COMPLETE THE FOLLOWING
- 1) In the reflection on Jeremiah, what name did rabbis give Jeremiah?
- 2) Pick up the reflection on Jeremiah after its final sentence and carry it on.

TEXT PASSAGE
####

02 February 2013

BY THAT LOVE

Fourth Sunday in Ordinary Time
Lk 4:21-30 (Jer 1:4-5, 17-19 / Ps 71 / 1 Cor 12:31-13:13)

When the risen Jesus discussed with the two disciples on the road to Emmaus all that is said in the Scriptures concerning Him, as we read in Lk 24:13-31, He must have given an extra lecture on the Prophet Jeremiah.  In the light of the demands God made on him, and the kind of opposition and rejection he endured, the Prophet Jeremiah foreshadowed Jesus in many ways.

Jeremiah lived in the days when the Judean monarchy, that had Jerusalem as its capital, was collapsing.  He was yet a young man when the Word of the Lord came to him, as we have in the first reading today, sending him to his own people to convert from their evil ways.  A noble vocation indeed Jeremiah had but, as it turned out, it caused him unbearable suffering.  Called by rabbis as the “Weeping Prophet”, Jeremiah spoke of sorrow, announcing the coming destitution of his own people and witnessing the destruction of the Temple in Jerusalem.  Thus, it is easy to see why his own rejected and persecuted him.

In many ways, the sufferings of the Prophet Jeremiah foreshadowed Jesus’ own sufferings.  Both Jeremiah and Jesus were rejected by the religious leaders of their time (Jer 26:7-8 and Jn 11:47-53).  People of their own hometowns plotted against them (Jer 11:21 and Lk 4:28-30).  They were both denounced by the synagogue officials of their day (Jer 20:1-2 and Jn 18:13-24).  As Jeremiah was the “Weeping Prophet” so did Jesus weep over Jerusalem (Jer 9:1 and Lk 19:41).  Falsely accused, both Jeremiah and Jesus were beaten (Jer 37:12-15 and Mt 26:61; 27:26).  But through all these tribulations and undeserved pain, both Jeremiah the Prophet and Jesus the Christ remained faithful to their calling and to God Himself.  Though the Prophet, at the brink of despair, cursed the day he was born, he nonetheless, like the Christ, was not deterred by any persecution from accomplishing the mission God gave him.  Unlike Jesus though, Jeremiah was told by God of his own need to repent, for God would put a new heart in him and thereby God’s Spirit would, by inner locution, guide him.  Only then, would Jeremiah the Prophet grasp the meaning of God’s promise to him, the promise that concludes the first reading today: “…I am with you to deliver you.”

####

EXTRACTED MATERIAL
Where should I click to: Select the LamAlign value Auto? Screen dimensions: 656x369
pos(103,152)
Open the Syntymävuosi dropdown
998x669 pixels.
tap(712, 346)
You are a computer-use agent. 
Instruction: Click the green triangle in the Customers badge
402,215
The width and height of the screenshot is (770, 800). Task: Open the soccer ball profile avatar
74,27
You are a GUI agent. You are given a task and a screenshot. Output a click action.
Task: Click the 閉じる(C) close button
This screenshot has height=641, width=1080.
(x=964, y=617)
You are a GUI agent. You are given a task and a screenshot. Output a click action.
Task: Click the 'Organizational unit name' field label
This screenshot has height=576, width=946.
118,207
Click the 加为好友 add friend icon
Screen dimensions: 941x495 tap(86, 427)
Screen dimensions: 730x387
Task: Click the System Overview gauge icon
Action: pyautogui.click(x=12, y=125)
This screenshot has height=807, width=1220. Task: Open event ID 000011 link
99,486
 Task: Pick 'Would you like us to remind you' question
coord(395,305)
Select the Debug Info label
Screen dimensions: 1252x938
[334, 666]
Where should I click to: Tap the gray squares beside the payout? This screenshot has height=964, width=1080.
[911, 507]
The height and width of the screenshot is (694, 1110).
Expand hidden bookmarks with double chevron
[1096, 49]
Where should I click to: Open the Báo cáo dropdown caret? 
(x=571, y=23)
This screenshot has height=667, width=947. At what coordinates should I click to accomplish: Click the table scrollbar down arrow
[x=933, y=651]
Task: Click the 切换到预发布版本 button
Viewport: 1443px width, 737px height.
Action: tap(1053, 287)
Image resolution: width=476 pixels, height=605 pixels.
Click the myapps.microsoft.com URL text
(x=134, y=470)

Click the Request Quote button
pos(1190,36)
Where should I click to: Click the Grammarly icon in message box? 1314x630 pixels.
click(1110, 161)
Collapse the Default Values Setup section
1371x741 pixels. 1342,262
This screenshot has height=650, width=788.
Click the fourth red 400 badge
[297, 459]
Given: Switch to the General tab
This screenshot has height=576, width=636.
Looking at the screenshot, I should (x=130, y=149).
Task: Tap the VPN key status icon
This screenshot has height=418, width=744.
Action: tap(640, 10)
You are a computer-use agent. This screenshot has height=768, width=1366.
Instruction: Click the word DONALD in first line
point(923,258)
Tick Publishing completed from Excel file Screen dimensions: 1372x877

####

SOLVED TASKS
- 1) The "Weeping Prophet"

- 2)
We are no Jeremiahs.  But we are Christians.  We are so intimately united to Christ that we are members of His mystical Body.  By virtue of our baptismal consecration, we share in the prophetic mission of Jesus just as we share in His kingly and priestly roles.  As Jesus’ kingly mission means humble service and not lording over others, and His priestly mission is the offering of one’s life to God, so does His prophetic role, in which we share, demands from us our authentic witnessing to His Kingdom through words and deeds.  Are we willing to be prophets for Jesus?  Can we be God’s Jeremiahs, too?  And like Jeremiah and Jesus, will we remain faithful to our prophetic mission through every tribulation and in all anguish that come with the calling?

But it is not brute courage or sheer willpower that will make us endure.  Not only is our strength in love; love alone is our strength.  The kind of love that St. Paul the Apostle describes in the second reading today from his First Letter to the Corinthians: patient, kind, not jealous, not pompous, not inflated, not rude, not self-seeking, not quick-tempered, does not brood over injury, does not rejoice over wrongdoing but rejoices in the truth, bears all things, believes all things, hopes all thing, endures all things.  It is the love that never fails even should prophecies themselves fail.  It is the love that, among the two others that remain in the end – faith and hope, is the greatest.  Do we have that kind of love?  Do we really love like Jesus?

It is, indeed, the love of Jesus.  That love is our strength, our courage, and our power not only in fulfilling our prophetic mission but also in bearing every trial that goes with that mission.  With that love, no persecution is so great and no rejection so deterrent for us.  By that love, we prophesy with our lives not with our lips.  In that love we embrace even those who hate us.